1.1材料:RPMI-1640培养基和胎牛血清(FBS)，购于HyClone Laboratories公司；Caspase-3、Caspase-8、Cleaved PARP、Bax、Bcl-2、β-actin一抗(兔来源多抗)、二抗(羊抗兔IgG HRP抗体)，购于Proteintech公司(中国武汉)；BCA蛋白浓度测定试剂盒、AV-PI检测试剂盒购于南京建成生物工程研究所，多柔比星、灵芝多糖(纯度99%)购于北京康泰合元生物公司。

1.2细胞培养及分组:H9C2细胞用含有10% FBS的RPMI-1640培养基于37℃、5% CO2的培养箱中培养，稳定后调整细胞浓度为5×104个/mL，将细胞分为5组，分别为：对照组、GLPS高剂量组、DOX组、GLPS低剂量+DOX组，GLPS高剂量+DOX组。
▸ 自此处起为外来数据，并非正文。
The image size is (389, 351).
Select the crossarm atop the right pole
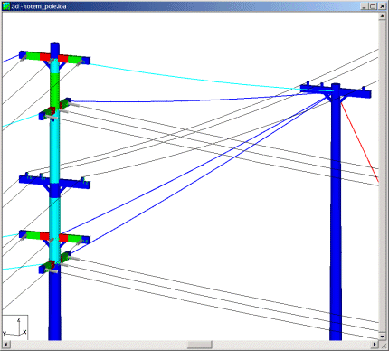tap(336, 90)
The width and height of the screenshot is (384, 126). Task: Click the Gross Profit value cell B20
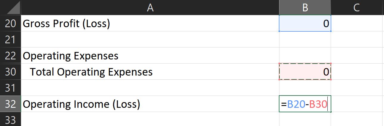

细胞处理方法：对照组细胞只加培养基，GLPS高剂量组加入100ug/mL的GLPS与H9C2细胞共培养8h；GLPS低剂量+DOX组、GLPS高剂量+DOX组细胞分别加入50ug/mL、100ug/mL的GLPS与H9C2细胞共培养8h，然后在两组均加入1μM多柔比星继续共培养24h；DOX组细胞仅加入1μM多柔比星共培养24h，收集各组细胞待用。

1.3AV-PI法检测H9C2细胞凋亡:收集各组细胞重悬于0.3mL结合缓冲液中,加入5μl Annexin V-FITC和10μl碘化吡啶(PI)染液, 混匀, 室温避光孵育30min，将每管用缓冲液补足至500ul后上流式细胞仪检测细胞的凋亡情况。

1.4Western blot分析:收集各组细胞，使用BCA法测定蛋白质浓度，取20ul蛋白，进行SDS-聚丙烯酰胺凝胶电泳分离，将已分离的蛋白转至聚偏二氟乙烯膜，室温封闭1h，分别加入Caspase-3、Caspase-8、Cleaved PARP、Bax、Bcl-2、β-actin一抗(用一抗稀释液将一抗按照1：1000稀释)4℃孵育过夜，再分别加入二抗(用二抗稀释液将二抗按照1：2000稀释)室温下2h，采用二氨基联苯胺显色, 进行灰度分析。

2 结 果

2.1H9C2细胞的凋亡率:AV-PI双染流式细胞术结果显示，GLPS高剂量组与对照组相比细胞凋亡率无统计学意义；DOX组细胞凋亡率与对照组相比升高42.98%(P<0.05)；与DOX组对比，50ug/mL和100ug/mL的GLPS预处理H9C2细胞，凋亡率分别降低6.22%和15.36%(P<0.05)，具有统计学差异。见图1。

图1 各组细胞凋亡率

2.2Western blot 法检测各组凋亡相关蛋白的表达水平:DOX组H9C2细胞Caspase-3、Caspase-8、cleaved PARP蛋白表达明显高于对照组，Bcl-2/Bax比值明显低于对照组；GLPS低、高剂量+DOX组H9C2细胞Caspase-3、Caspase-8、cleaved PARP蛋白表达明显低于DOX组，Bcl-2/Bax比值明显高于DOX组。见图2。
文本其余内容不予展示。